Болотникова прелестные письма протопоп показывал на торгу и читал их:
— «Во имя отца и сына и святого духа… Велим мы вам, холопам и тяглым людям, побивать своих бояр, и жен их, и вотчины их и поместья брать на себя. И велим вам, слободским тяглым и черным людям, гостей и всех торговых людей побивать, и животы их грабить, и жен их и дочерей брать за себя. И за это мы вам, всем безыменным людям, хотим давати боярство, и воеводство, и окольничество, и дьячество…»
На святки ночью ворвались в Коломну воры на ста двадцати санях. Матушка услыхала набат, оделась, одела меня, сняла образа, завязала их в скатерть, и мы вышли за ворота. Мороз был лютый, луна высокая, ясная. Мимо, по улице, скакали сани, полные воров. На ворах шубы, на иных ризы. Хлещут по лошадям, ноги задирают, орут — все пьяные… У Николая-чудотворца часто-часто страшно били в большой колокол.

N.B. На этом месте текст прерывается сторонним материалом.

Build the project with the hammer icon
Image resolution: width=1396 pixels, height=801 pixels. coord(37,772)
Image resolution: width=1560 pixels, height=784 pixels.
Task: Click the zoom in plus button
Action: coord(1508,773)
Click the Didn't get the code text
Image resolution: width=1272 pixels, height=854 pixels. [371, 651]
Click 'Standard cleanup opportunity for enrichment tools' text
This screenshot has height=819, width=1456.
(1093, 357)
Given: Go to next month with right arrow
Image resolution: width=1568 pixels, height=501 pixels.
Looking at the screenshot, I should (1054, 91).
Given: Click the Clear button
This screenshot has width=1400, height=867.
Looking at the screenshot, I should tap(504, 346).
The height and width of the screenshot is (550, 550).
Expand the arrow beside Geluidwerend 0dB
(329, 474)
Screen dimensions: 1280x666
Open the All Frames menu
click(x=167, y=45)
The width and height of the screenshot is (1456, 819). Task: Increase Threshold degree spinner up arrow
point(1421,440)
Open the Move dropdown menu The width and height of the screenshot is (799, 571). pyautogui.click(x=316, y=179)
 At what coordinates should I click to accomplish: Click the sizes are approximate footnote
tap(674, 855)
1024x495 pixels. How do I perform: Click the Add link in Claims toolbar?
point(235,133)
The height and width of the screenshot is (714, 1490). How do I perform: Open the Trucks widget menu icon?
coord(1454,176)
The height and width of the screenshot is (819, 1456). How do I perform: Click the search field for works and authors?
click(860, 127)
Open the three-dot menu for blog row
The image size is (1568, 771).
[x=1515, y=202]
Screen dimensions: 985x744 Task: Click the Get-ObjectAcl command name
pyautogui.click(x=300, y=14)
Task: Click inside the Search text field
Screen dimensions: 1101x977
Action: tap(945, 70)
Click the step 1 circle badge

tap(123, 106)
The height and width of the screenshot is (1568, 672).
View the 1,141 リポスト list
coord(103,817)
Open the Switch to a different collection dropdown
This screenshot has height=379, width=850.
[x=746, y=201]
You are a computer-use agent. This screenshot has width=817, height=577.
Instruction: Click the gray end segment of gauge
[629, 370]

Воры доскакали до площади и сбились у воеводина двора, — стучат в ворота, ломают ставни. Мы с матушкой вернулись в избу.
В избе даже нашей было слышно, как начал кричать человек на площади. Ах, душегубы… Толстая попадья нам потом рассказывала, — сама видела, как вытащили воры воеводу из избы на снег, однорядку, рубаху содрали и ножами резали у него из спины ремни, — допытывались, где казна зарыта.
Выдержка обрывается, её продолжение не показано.